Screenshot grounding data

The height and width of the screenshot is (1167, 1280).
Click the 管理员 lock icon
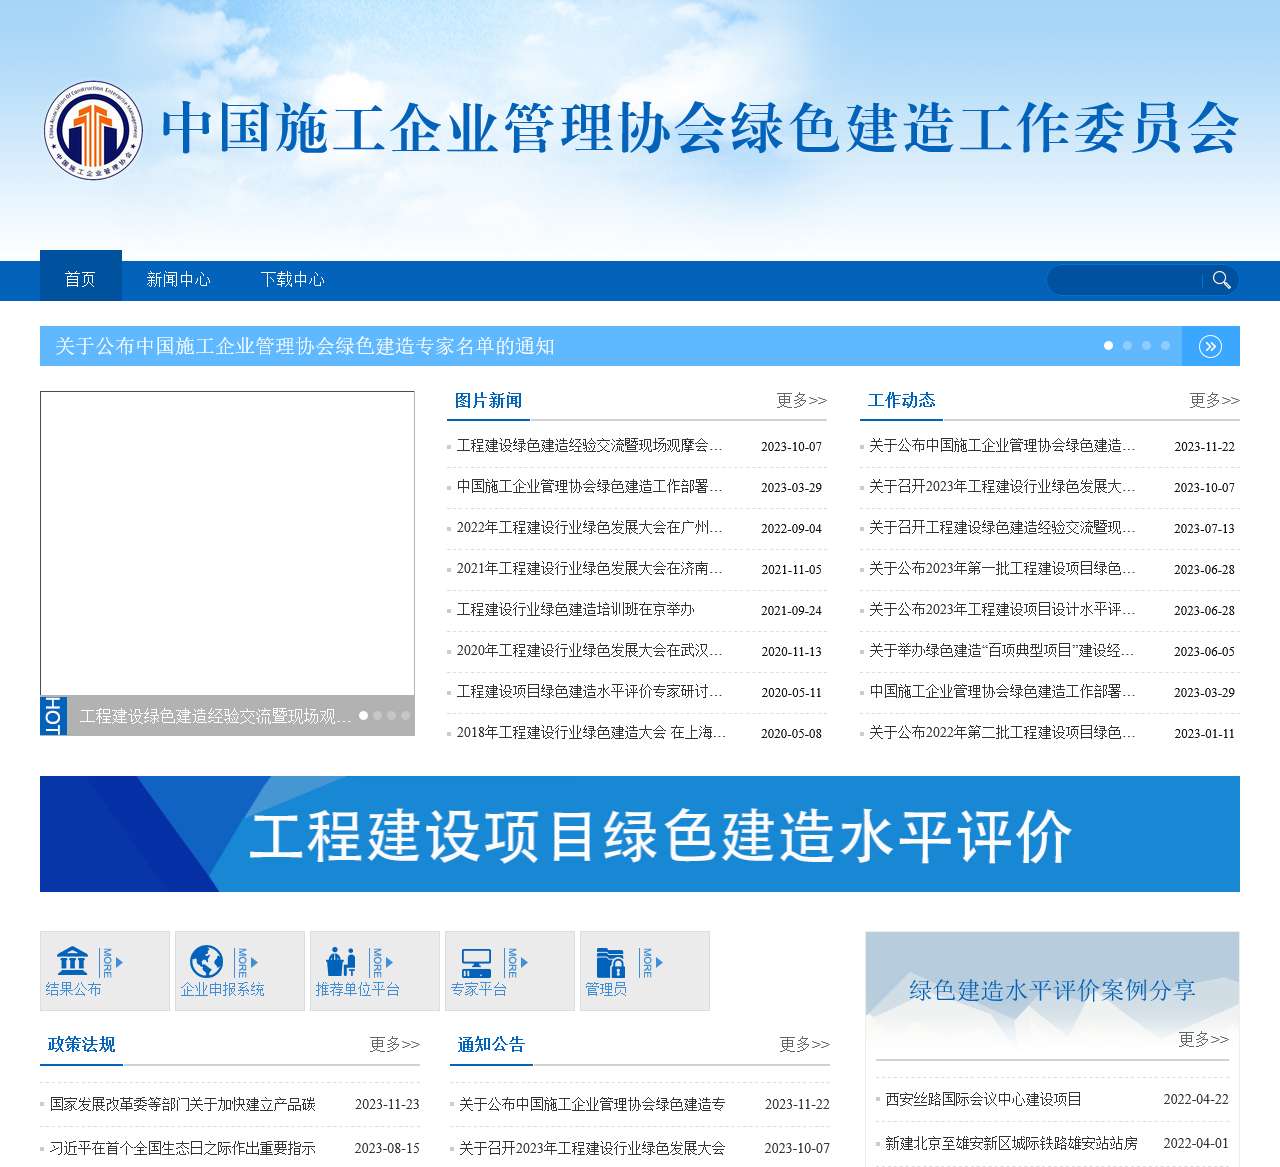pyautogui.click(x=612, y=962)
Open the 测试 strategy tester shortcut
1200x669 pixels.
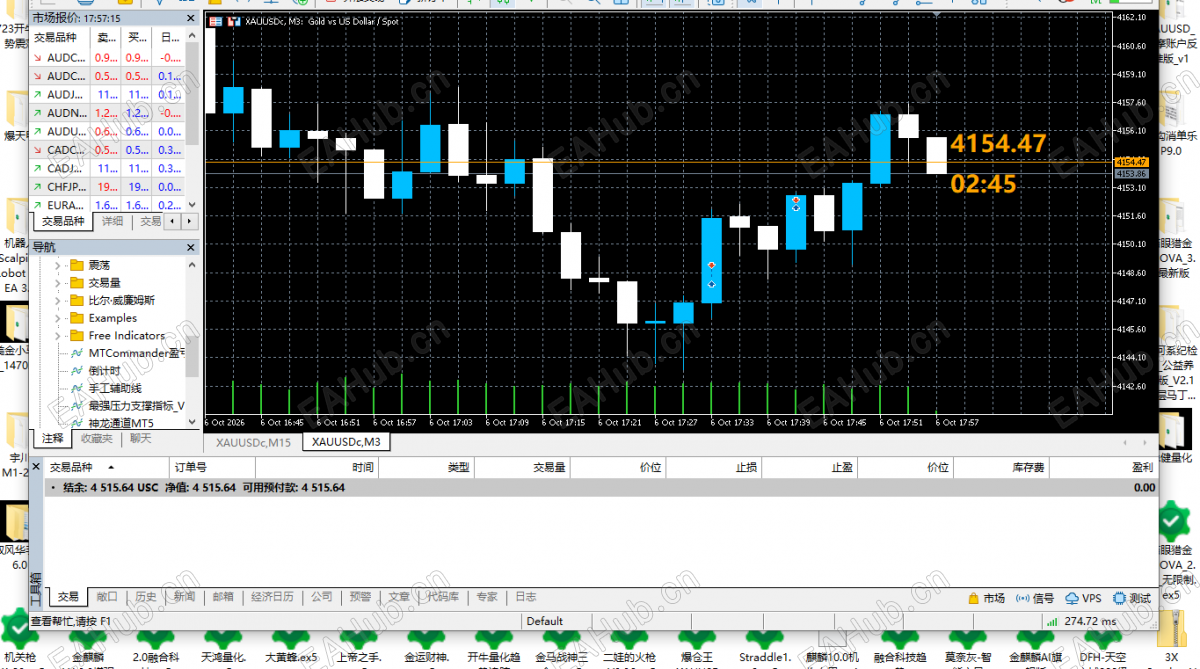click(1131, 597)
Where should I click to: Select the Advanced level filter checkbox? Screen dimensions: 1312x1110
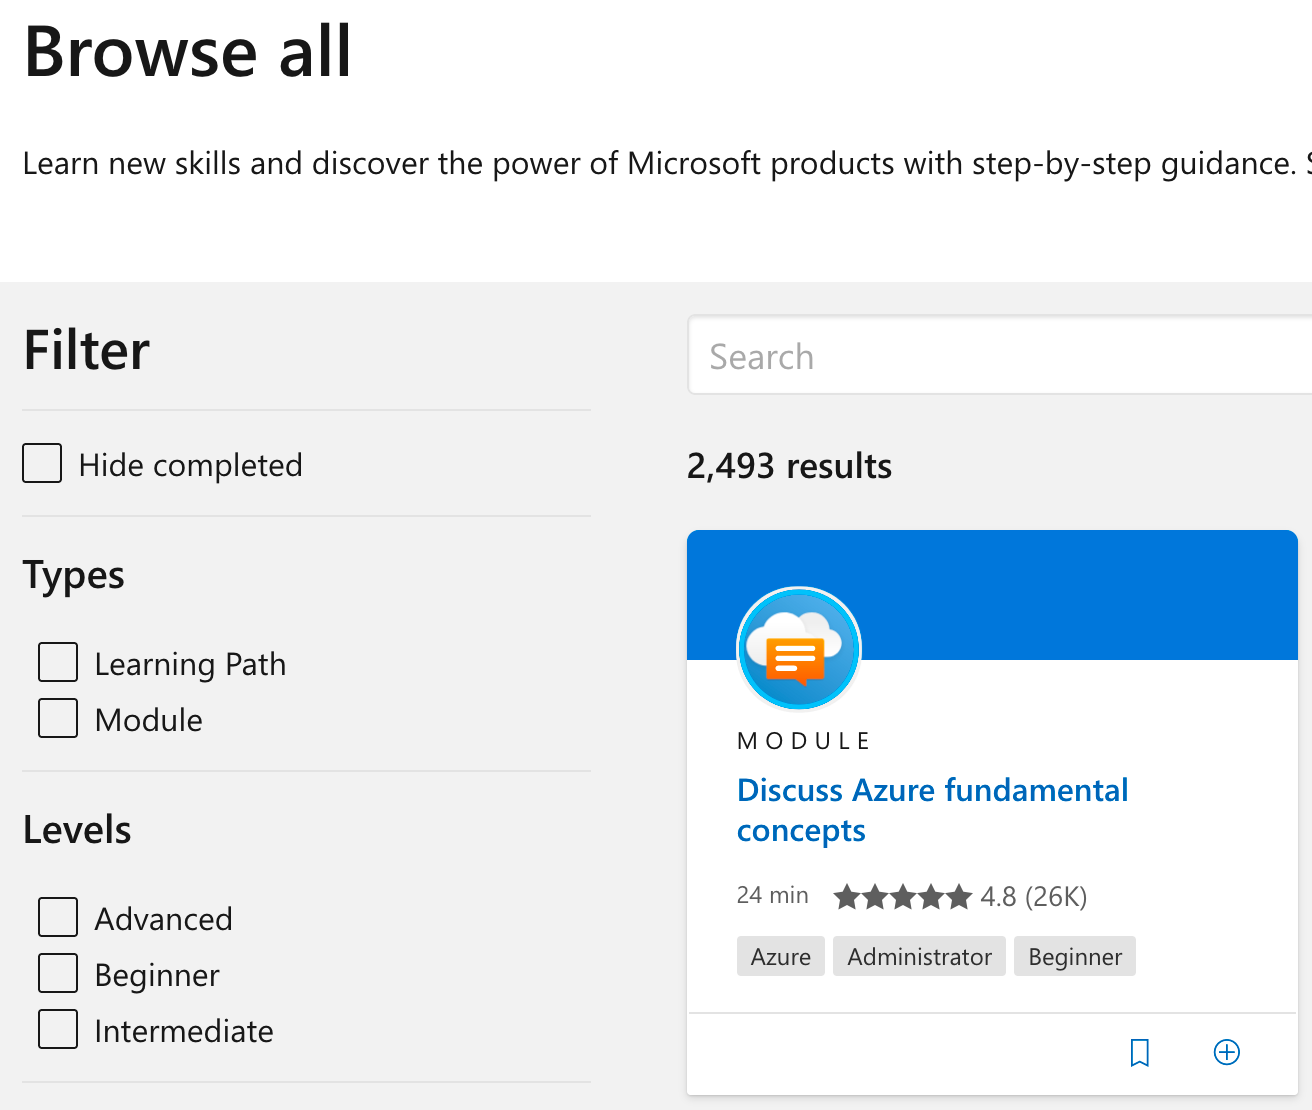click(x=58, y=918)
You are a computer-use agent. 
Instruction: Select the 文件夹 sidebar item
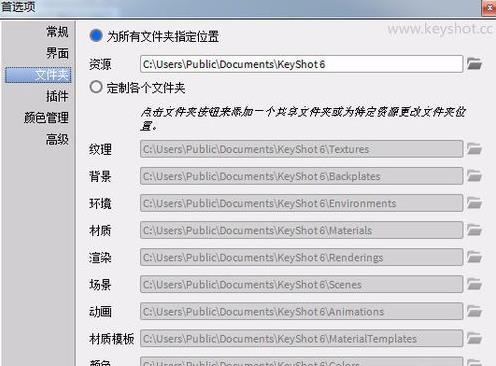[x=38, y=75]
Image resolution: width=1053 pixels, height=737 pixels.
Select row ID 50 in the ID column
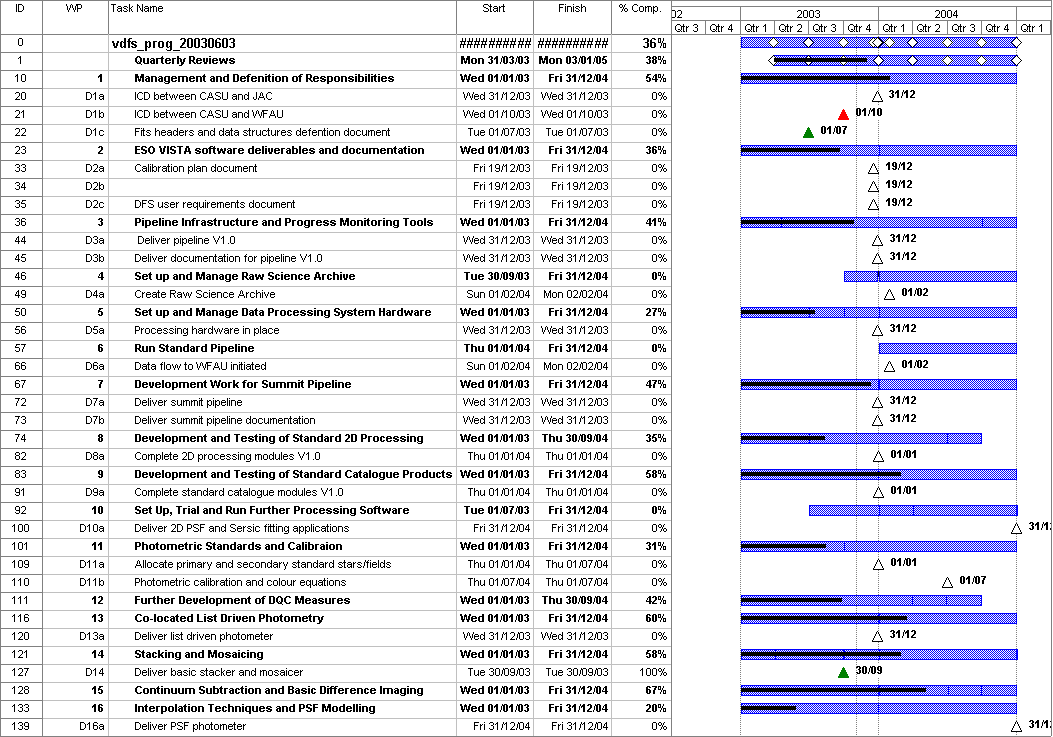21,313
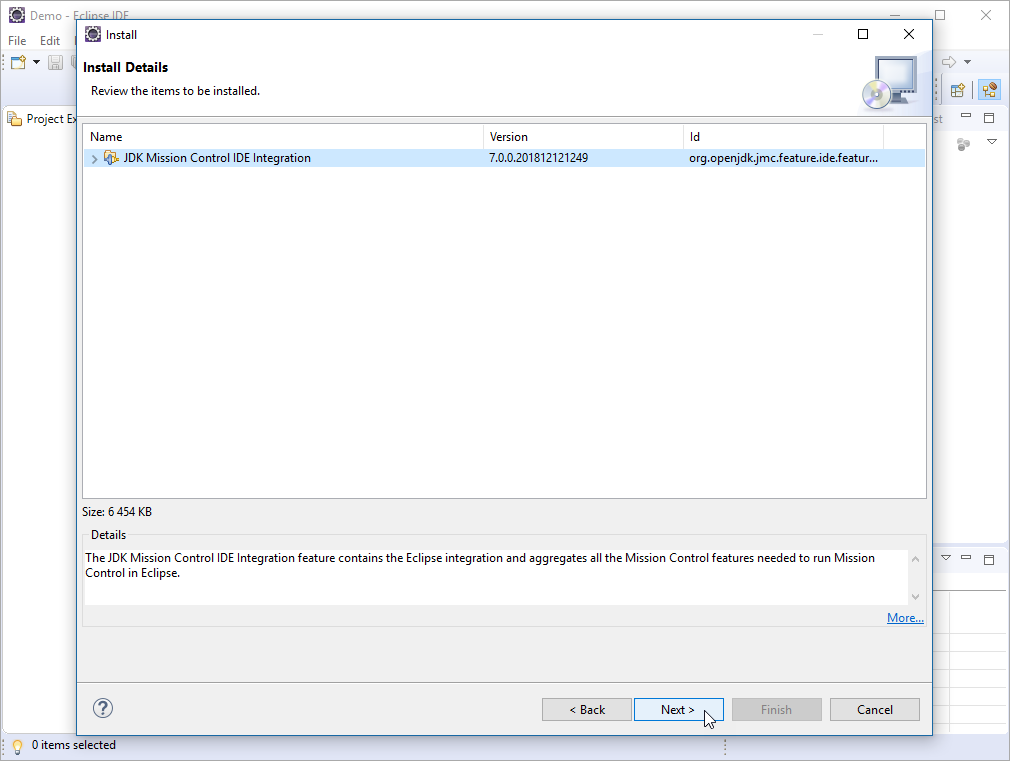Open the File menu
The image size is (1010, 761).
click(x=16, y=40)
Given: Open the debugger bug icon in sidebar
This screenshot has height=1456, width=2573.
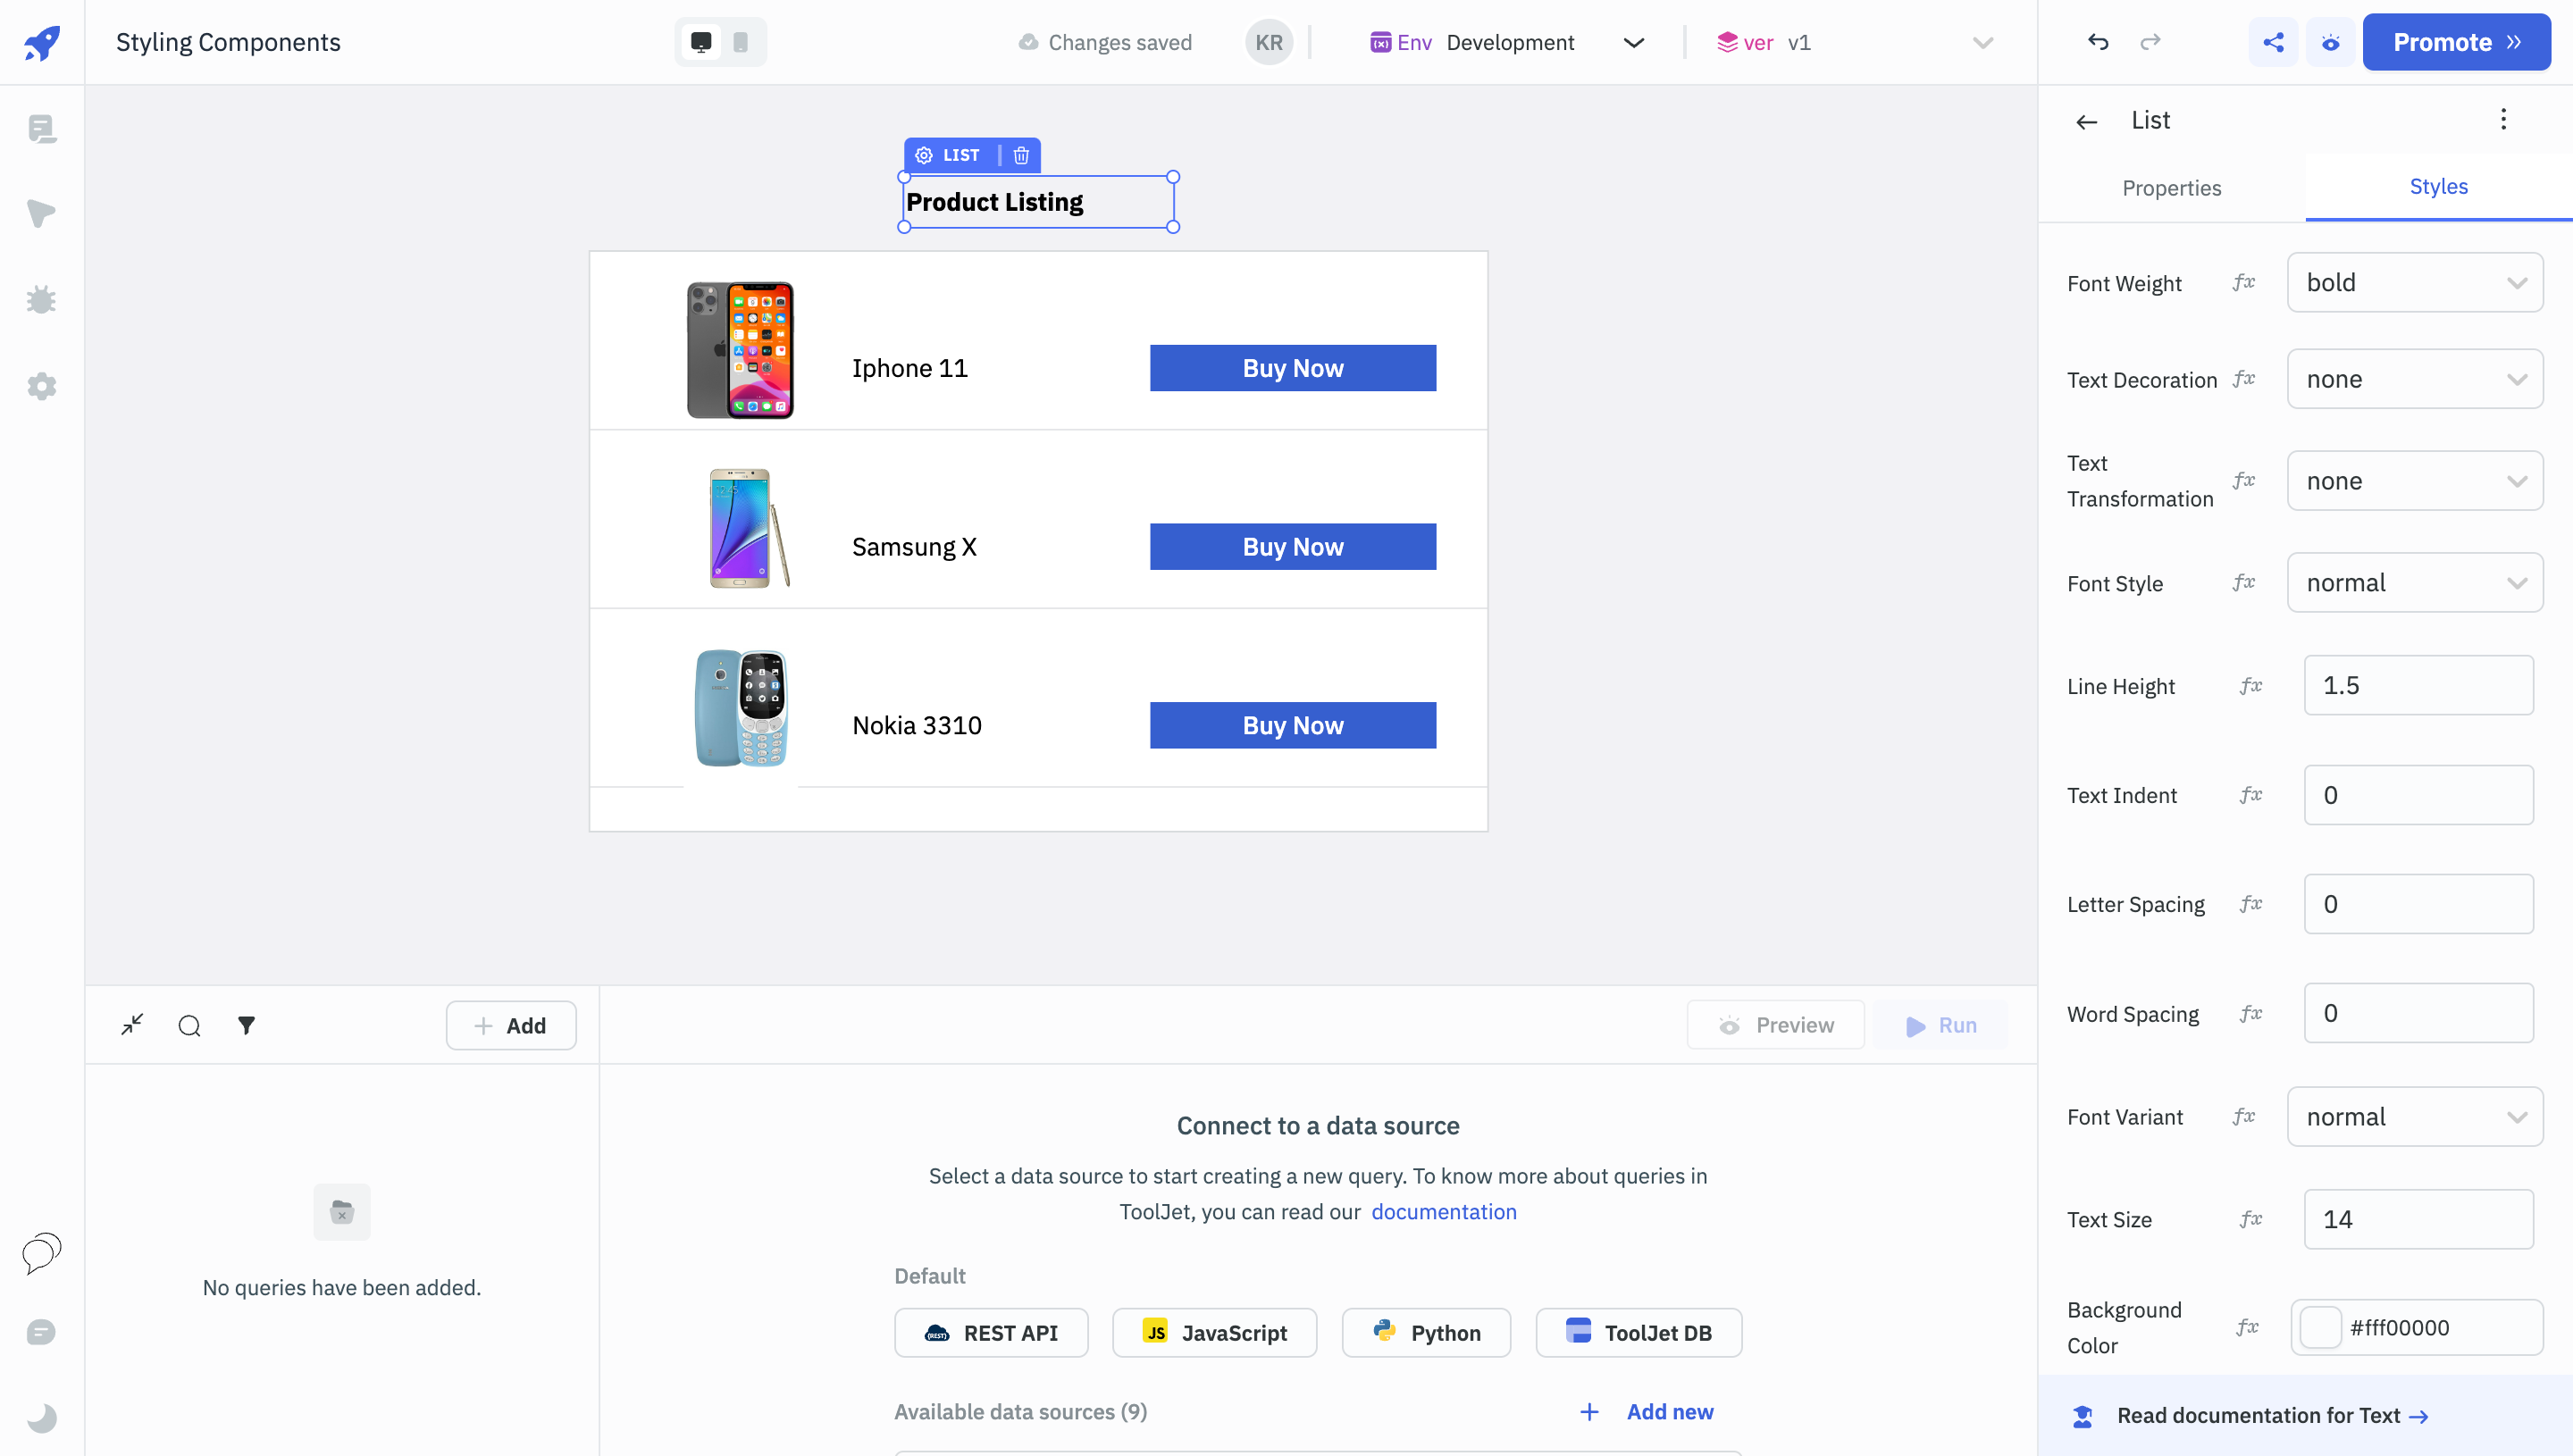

__Task directions__
Each line from the start of the entries through the line with "Given: Open the debugger bug icon in sidebar" is to be restated exactly, and the pictures are to be skipped.

__Result below__
The height and width of the screenshot is (1167, 1280).
Click the 管理员 lock icon
pyautogui.click(x=612, y=962)
Open the 测试 strategy tester shortcut
1200x669 pixels.
click(1131, 597)
Where should I click to: Select the Advanced level filter checkbox? Screen dimensions: 1312x1110
click(x=58, y=918)
You are a computer-use agent. 
Instruction: Select the 文件夹 sidebar item
[x=38, y=75]
Image resolution: width=1053 pixels, height=737 pixels.
Select row ID 50 in the ID column
21,313
Open the File menu
The image size is (1010, 761).
click(x=16, y=40)
Given: Open the debugger bug icon in sidebar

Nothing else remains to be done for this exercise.